Tagged: Kathryn Hahn

A new TV spot airs tonight featuring Marvel Studios’ upcoming new Disney+ series “WandaVision,” a blend of classic television and the Marvel Cinematic Universe.

The spot reveals an original theme song written by Oscar®-winning songwriters Kristen Anderson-Lopez and Robert Lopez (“Frozen”), who penned unique songs for several episodes, spanning from the 1950s to the early 2000s.

“‘WandaVision’ is such a cool, strange, one-of-a-kind project,” says Lopez.

“When the director, Matt Shakman—an old friend from my college days—pitched it to us, we didn’t have to think about it. We loved the bright feeling of American sitcoms mixed with the deep sense of unease the story had, and it was a really inviting challenge to help set that tone.”

Adds Anderson-Lopez, “I grew up in the ’80s watching shows from every decade on the networks all day long. Episodes from ‘I Love Lucy,’ ‘Brady Bunch’ and ‘Family Ties’ shaped who I am and how I move through the world. So this project was a dream come true.”

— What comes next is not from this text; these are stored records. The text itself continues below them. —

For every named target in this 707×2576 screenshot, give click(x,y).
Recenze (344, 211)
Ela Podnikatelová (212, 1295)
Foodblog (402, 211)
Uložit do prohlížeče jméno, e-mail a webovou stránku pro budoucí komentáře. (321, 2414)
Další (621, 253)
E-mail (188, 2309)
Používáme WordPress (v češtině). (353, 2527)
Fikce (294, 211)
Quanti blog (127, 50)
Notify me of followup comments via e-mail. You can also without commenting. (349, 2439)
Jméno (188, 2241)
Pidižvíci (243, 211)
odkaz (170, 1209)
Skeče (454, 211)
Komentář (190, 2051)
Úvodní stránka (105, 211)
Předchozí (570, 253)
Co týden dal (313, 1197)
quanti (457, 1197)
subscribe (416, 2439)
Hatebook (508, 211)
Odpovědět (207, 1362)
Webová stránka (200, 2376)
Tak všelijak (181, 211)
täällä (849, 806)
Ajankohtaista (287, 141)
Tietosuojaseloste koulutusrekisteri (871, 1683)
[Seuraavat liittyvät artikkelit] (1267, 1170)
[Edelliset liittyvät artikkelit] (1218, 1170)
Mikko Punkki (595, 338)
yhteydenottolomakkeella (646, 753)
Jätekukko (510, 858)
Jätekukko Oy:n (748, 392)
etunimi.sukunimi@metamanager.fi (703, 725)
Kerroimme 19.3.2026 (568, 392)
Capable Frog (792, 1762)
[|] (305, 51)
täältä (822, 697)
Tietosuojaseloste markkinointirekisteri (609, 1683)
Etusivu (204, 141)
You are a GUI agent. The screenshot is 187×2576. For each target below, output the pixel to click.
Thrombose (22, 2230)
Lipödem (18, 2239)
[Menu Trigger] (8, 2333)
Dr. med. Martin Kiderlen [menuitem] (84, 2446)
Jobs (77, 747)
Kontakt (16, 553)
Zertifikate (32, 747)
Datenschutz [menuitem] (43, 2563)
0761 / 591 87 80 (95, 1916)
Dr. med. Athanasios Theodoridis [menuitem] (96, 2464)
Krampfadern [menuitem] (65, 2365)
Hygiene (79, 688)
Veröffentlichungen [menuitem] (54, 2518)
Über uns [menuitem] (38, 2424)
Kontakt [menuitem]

“WandaVision,” the first Marvel Studios series created exclusively for Disney+, stars Elizabeth Olsen as Wanda Maximoff, Paul Bettany as Vision, Kathryn Hahn as Agnes, and Teyonah Parris as Monica Rambeau, who was introduced to audiences in “Captain Marvel.” Kat Dennings will reprise her role as Darcy from “Thor” and “Thor: The Dark World,” and Randall Park will reprise his role as Jimmy Woo from “Ant-Man and The Wasp.” 

Marvel Studios’ “WandaVision” is a blend of classic television and the Marvel Cinematic Universe in which Wanda Maximoff and Vision—two super-powered beings living idealized suburban lives—begin to suspect that everything is not as it seems. The series is directed by Matt Shakman with Jac Schaeffer as head writer. Composer is Christophe Beck, and theme (for certain episodes) is by Kristen Anderson-Lopez and Robert Lopez

Featuring nine episodes, “WandaVision” kicks off on Disney+ on January 15, 2021.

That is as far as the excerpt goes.